:: WORK TO BE COMPLETED ::
Scan the data below for lines holding the word "width", and copy each line found.

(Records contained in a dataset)
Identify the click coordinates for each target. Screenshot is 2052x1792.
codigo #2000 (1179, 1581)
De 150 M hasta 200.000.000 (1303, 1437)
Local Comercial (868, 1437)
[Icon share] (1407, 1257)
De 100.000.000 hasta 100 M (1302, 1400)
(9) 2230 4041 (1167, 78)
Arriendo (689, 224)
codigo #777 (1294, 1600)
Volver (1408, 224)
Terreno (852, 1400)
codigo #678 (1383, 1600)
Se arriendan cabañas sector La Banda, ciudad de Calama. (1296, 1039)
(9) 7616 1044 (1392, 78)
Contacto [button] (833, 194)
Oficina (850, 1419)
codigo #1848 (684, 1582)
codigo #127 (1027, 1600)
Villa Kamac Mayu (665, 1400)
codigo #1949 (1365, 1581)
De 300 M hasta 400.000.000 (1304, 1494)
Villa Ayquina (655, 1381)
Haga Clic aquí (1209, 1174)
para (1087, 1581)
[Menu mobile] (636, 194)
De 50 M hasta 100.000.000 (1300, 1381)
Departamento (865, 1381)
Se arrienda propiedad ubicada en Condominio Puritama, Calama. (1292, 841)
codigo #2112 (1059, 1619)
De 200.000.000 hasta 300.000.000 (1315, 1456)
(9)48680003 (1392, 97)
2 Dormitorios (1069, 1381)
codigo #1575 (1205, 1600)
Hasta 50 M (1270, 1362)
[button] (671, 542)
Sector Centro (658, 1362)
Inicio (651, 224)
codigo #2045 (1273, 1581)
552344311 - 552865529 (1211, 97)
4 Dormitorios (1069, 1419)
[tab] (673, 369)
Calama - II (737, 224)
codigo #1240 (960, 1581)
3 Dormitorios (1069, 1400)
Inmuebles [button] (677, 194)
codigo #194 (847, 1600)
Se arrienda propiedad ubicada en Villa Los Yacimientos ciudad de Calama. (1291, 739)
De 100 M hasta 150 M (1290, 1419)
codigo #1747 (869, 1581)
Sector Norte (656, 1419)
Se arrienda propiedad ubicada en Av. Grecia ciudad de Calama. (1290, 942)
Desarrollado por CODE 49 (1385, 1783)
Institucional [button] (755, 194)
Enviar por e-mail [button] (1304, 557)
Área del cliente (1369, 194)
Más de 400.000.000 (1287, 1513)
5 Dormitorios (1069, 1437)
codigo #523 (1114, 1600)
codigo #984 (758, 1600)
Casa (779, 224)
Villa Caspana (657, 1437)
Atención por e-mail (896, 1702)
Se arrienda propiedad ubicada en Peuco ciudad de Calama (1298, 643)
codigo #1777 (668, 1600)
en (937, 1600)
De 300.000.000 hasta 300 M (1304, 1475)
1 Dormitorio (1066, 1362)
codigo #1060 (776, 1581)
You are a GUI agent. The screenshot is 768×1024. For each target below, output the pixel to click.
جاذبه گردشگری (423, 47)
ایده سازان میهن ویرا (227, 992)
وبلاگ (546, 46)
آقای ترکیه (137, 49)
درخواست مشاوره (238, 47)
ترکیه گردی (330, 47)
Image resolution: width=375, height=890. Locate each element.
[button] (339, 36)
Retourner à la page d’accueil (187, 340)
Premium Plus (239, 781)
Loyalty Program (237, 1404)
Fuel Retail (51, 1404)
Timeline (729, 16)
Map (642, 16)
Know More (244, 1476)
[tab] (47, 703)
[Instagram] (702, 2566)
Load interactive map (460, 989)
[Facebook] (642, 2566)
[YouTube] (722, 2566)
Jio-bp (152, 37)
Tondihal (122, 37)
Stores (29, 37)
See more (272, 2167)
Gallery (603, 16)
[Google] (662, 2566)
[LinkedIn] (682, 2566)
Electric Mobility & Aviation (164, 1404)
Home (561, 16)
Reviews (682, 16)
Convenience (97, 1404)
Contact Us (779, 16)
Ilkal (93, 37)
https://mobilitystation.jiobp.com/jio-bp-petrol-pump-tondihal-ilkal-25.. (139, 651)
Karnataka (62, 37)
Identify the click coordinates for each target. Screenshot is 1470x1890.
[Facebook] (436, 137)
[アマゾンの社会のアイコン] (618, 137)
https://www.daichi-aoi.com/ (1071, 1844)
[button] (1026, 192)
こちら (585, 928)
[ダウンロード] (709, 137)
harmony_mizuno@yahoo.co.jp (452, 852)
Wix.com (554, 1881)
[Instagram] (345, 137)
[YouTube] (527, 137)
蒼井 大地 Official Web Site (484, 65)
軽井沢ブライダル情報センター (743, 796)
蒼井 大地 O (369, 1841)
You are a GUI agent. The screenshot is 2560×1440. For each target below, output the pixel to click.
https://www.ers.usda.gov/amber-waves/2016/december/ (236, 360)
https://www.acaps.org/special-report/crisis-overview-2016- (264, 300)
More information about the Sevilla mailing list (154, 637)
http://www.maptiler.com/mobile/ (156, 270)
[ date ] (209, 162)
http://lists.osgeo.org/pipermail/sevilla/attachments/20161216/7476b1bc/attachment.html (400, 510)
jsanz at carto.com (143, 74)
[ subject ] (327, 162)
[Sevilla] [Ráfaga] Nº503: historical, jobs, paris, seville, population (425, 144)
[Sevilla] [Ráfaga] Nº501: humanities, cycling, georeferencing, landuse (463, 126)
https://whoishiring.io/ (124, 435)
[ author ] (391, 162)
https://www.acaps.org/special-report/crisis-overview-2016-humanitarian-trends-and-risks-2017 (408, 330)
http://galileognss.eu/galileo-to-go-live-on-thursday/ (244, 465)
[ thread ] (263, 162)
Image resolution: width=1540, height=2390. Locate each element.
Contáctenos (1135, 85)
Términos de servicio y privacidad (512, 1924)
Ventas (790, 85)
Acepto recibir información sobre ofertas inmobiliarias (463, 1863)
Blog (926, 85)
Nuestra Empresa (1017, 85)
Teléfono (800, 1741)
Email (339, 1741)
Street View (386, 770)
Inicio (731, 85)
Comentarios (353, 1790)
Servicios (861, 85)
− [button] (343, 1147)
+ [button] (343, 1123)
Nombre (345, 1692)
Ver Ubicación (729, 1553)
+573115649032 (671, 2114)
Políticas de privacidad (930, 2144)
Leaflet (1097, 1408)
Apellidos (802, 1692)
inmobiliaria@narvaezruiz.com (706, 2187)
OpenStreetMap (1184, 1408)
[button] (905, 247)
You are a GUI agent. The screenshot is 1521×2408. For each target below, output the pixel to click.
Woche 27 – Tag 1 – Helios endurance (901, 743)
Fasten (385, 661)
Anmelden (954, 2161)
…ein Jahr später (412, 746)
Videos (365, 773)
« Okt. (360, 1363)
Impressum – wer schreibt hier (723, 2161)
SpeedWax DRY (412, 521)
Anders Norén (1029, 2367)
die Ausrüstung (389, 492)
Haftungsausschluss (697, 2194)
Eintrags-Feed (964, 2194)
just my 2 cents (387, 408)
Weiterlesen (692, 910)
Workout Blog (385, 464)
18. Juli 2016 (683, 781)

:: SOLVED PROBLEM ::
Image resolution: width=375, height=890. Locate each element.
Image resolution: width=1540, height=2390. Locate each element.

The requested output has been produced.